El Presupuesto 2026 fue aprobado tras más de ocho horas de debate y le permitió al Gobierno cerrar el año con una victoria política que refuerza el orden fiscal y el rumbo económico.
El Gobierno nacional consiguió este martes uno de los objetivos centrales de su agenda legislativa: la aprobación del Presupuesto 2026. Luego de una extensa sesión en el Senado, la ley de gastos e ingresos fue sancionada con 46 votos afirmativos en general, 25 rechazos y una abstención, quedando a solo dos votos de alcanzar los dos tercios, en una jornada marcada por la asistencia perfecta y un fuerte impacto político.
La aprobación no encontró obstáculos en el tratamiento en particular. Todos los capítulos del Presupuesto fueron convalidados, incluido el capítulo segundo, que contiene el artículo 30, uno de los más cuestionados por la oposición por su impacto potencial en las partidas educativas. Ese punto logró 42 votos positivos, despejando cualquier incertidumbre sobre la promulgación de la norma.

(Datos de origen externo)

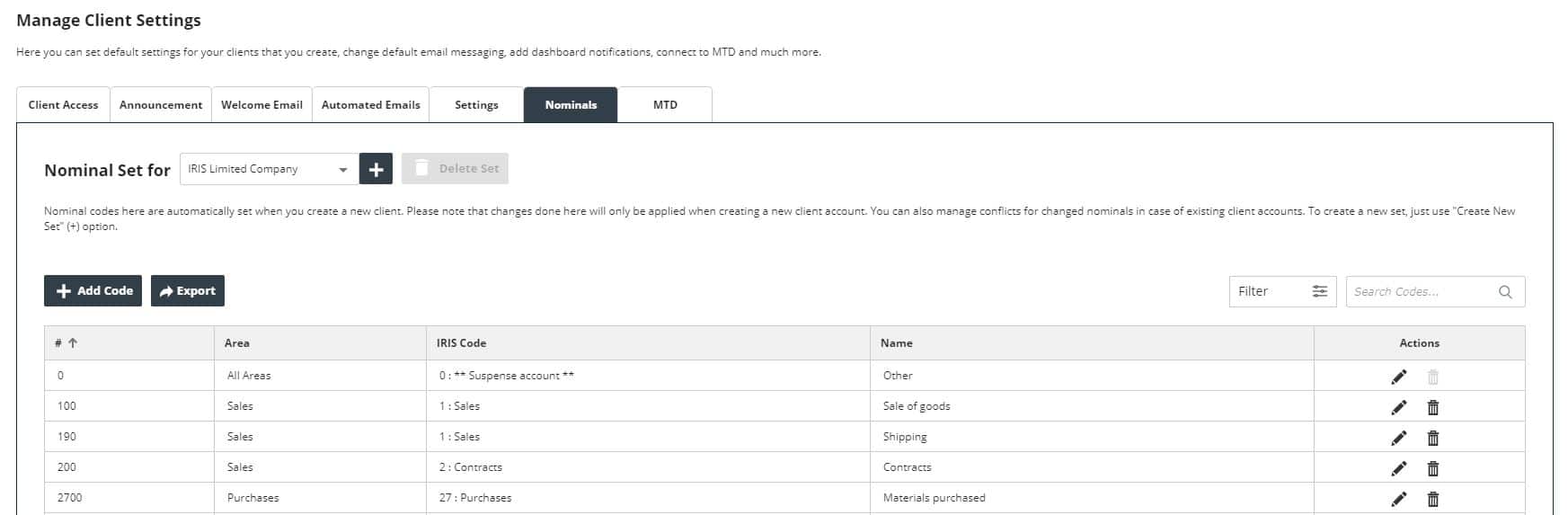Focus the Search Codes input field
The width and height of the screenshot is (1568, 515).
point(1420,292)
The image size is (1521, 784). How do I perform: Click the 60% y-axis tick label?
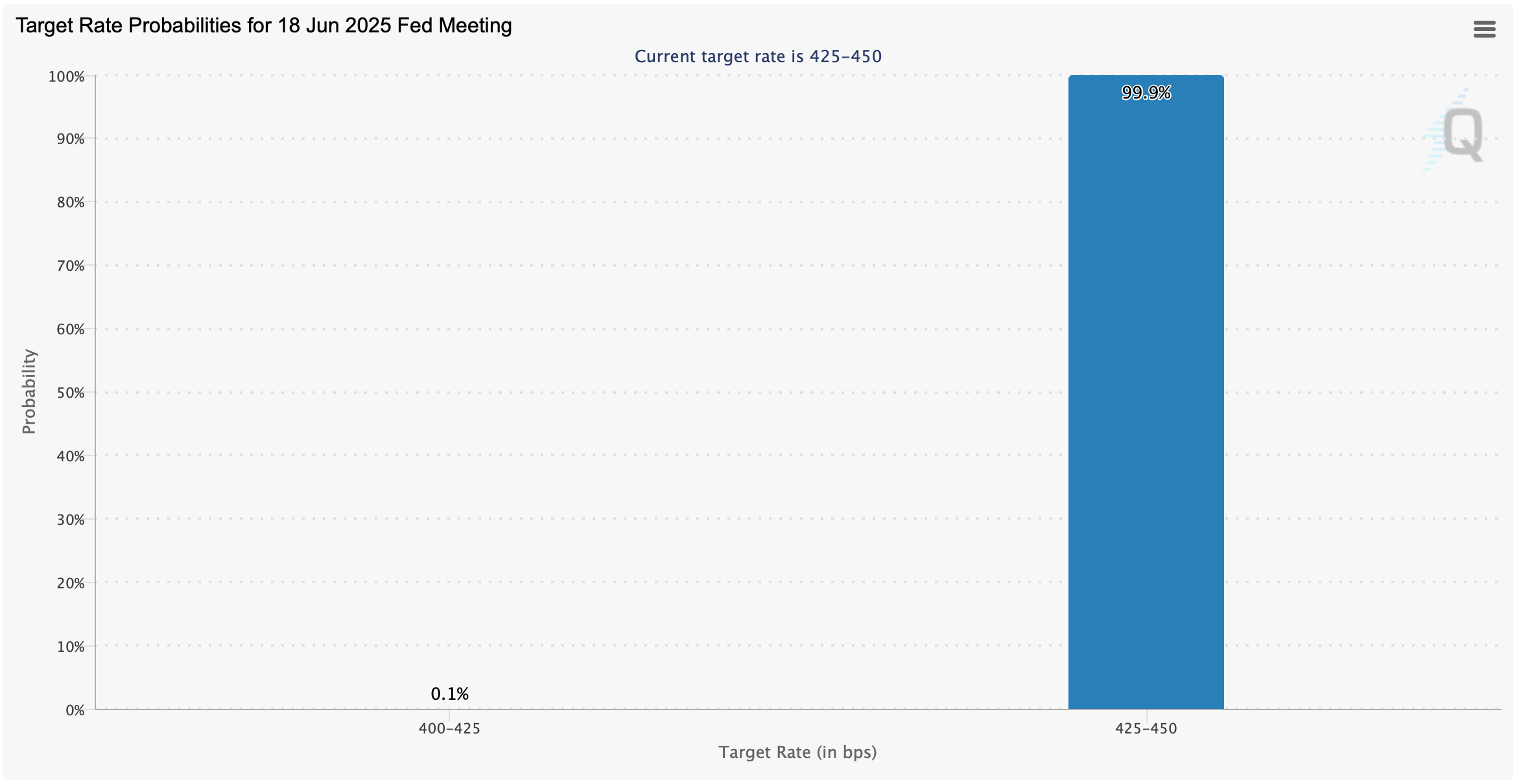pos(71,329)
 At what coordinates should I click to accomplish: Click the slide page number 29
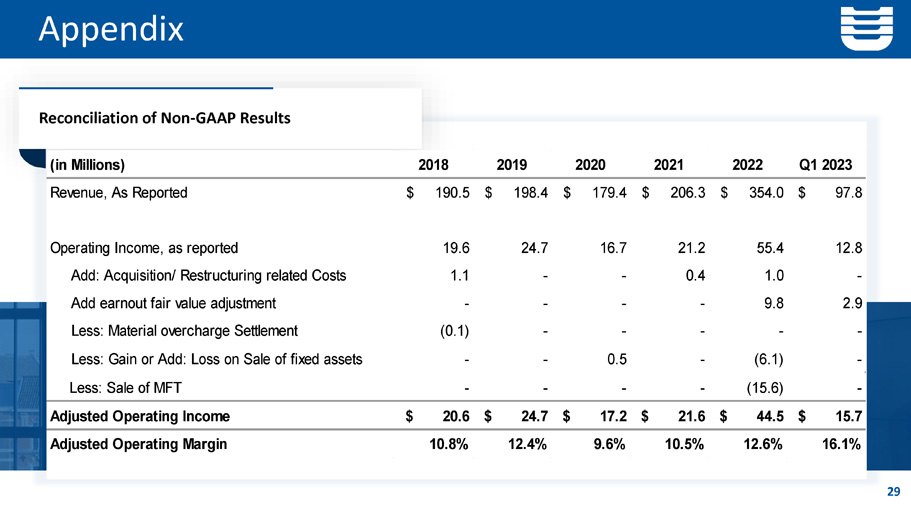pyautogui.click(x=893, y=491)
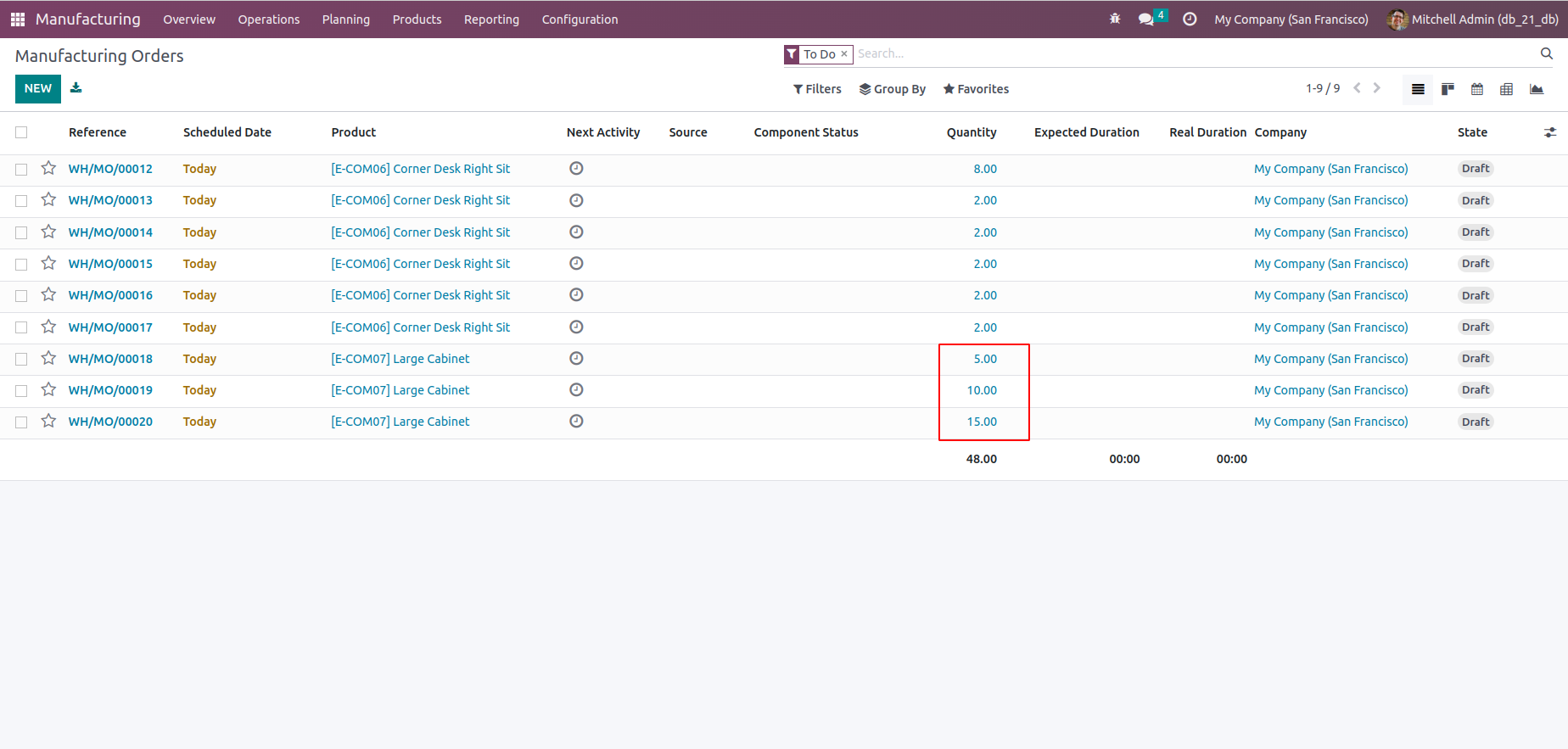Tick the checkbox for WH/MO/00018
1568x749 pixels.
click(x=21, y=359)
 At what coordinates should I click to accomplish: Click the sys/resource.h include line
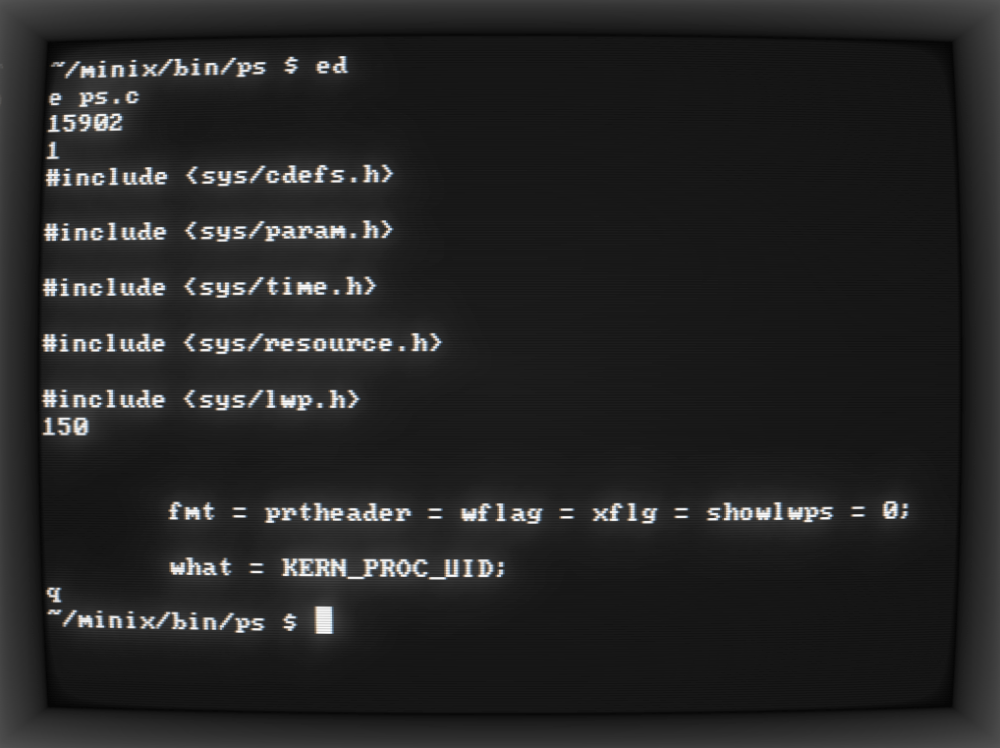(x=242, y=343)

El oficialismo logró construir una mayoría amplia que excedió a los 21 senadores de La Libertad Avanza. Acompañaron los diez legisladores de la Unión Cívica Radical, tres del PRO, representantes de fuerzas provinciales y un grupo de senadores peronistas que se desmarcaron de la conducción de Cristina Kirchner. Entre ellos se destacaron Guillermo Andrada (Catamarca), Sandra Mendoza (Tucumán) y Carolina Moisés (Jujuy). En tanto, Alejandra Vigo (Córdoba) se abstuvo en todo el articulado.

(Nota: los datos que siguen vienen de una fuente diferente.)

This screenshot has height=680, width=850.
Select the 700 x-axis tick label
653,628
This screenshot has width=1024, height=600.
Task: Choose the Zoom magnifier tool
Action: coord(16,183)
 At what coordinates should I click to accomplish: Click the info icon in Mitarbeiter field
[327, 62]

El Presupuesto 2026 fija las variables macroeconómicas que el Ejecutivo busca exhibir ante el mercado y los organismos internacionales: un crecimiento del Producto Bruto Interno del 5%, una inflación anual del 10,1%, un tipo de cambio estimado en $1.423 para diciembre de 2026 y un superávit primario del 1,5% del PBI. El resultado financiero proyectado es positivo, con un 0,2%, y las exportaciones crecerían un 10,6%. El mensaje del Gobierno es inequívoco: equilibrio fiscal y previsibilidad como ejes de gestión.

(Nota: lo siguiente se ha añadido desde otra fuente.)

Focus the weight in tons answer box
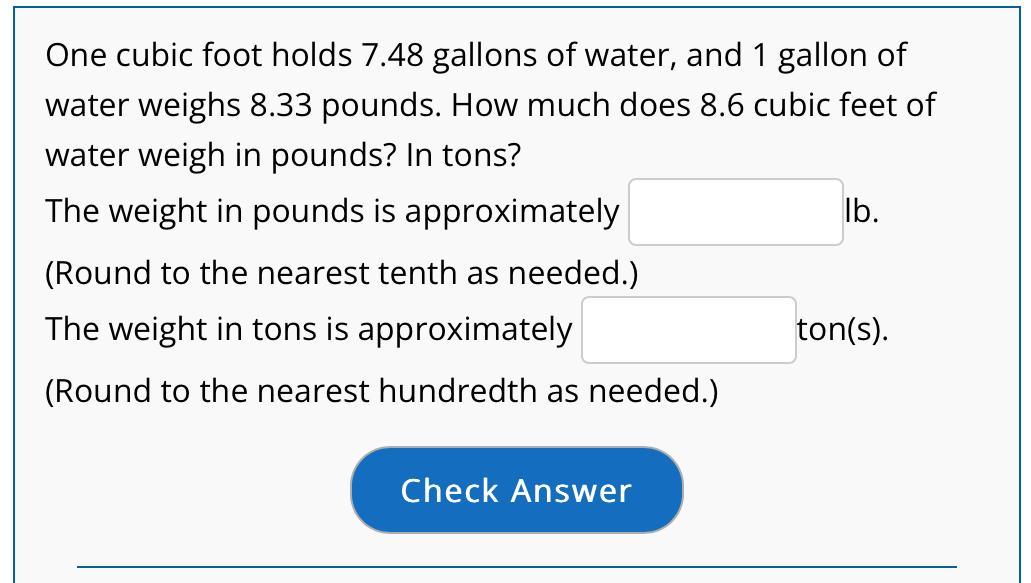1031x583 pixels. (x=689, y=330)

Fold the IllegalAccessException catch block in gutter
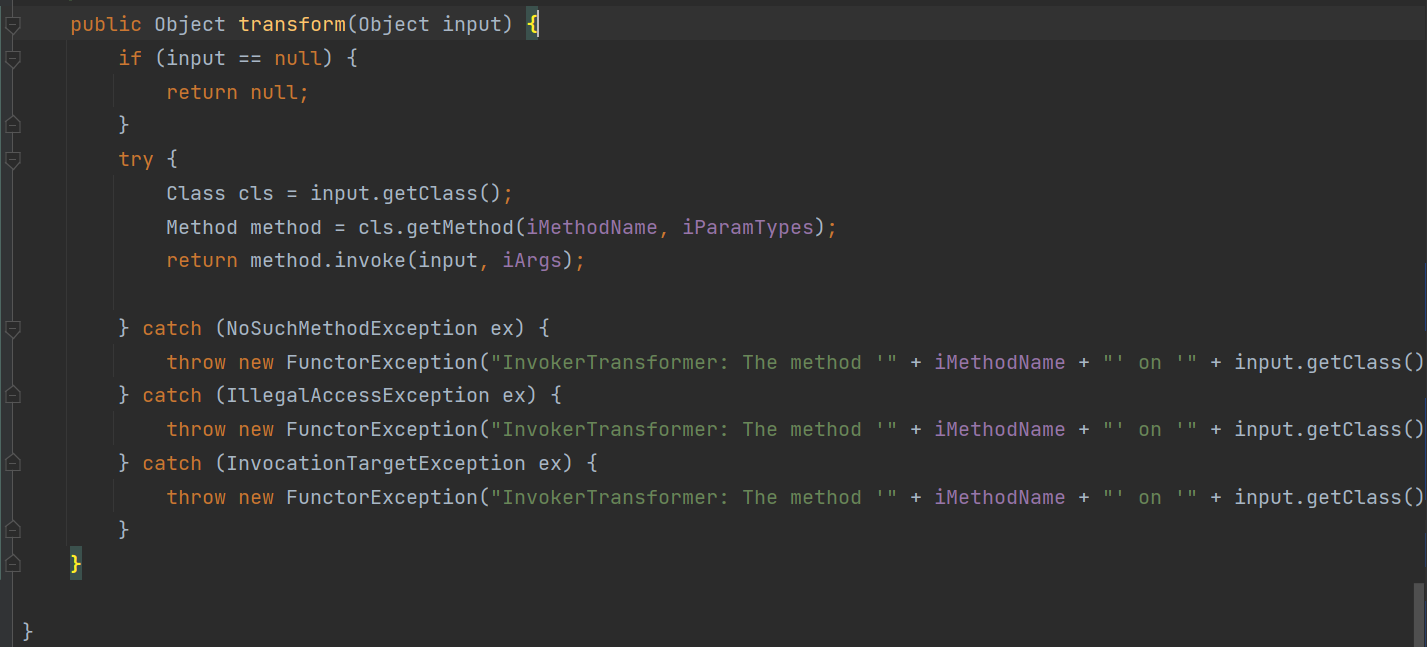click(x=12, y=395)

Durante el debate, el senador Ezequiel Atauche (Jujuy), presidente de la Comisión de Hacienda y miembro informante del oficialismo, subrayó el cambio de paradigma. “En los últimos 13 años no se había podido cumplir un Presupuesto con déficit cero. Generar confianza interna y externa es clave”, afirmó. Además, defendió el artículo 12, que exige a las universidades información sobre el uso de fondos, al señalar que “ya fue incluido en gestiones anteriores”.
Desde la oposición kirchnerista, Jorge Capitanich cuestionó duramente el proyecto, mientras que el pampeano Pablo Bensusán advirtió sobre el congelamiento de transferencias previsionales. En la UCR, Maximiliano Abad respaldó la sanción del Presupuesto por su importancia institucional, aunque criticó el artículo 30 por afectar los pisos de inversión en educación y ciencia.
El cierre del debate estuvo a cargo de la ministra de Seguridad, Patricia Bullrich, quien planteó la votación en términos históricos. “Hoy definimos si la Argentina vuelve a creer en sí misma”, sostuvo, y concluyó: “El superávit no es una meta circunstancial, es una regla. El déficit es la línea roja que separa el futuro del desastre”.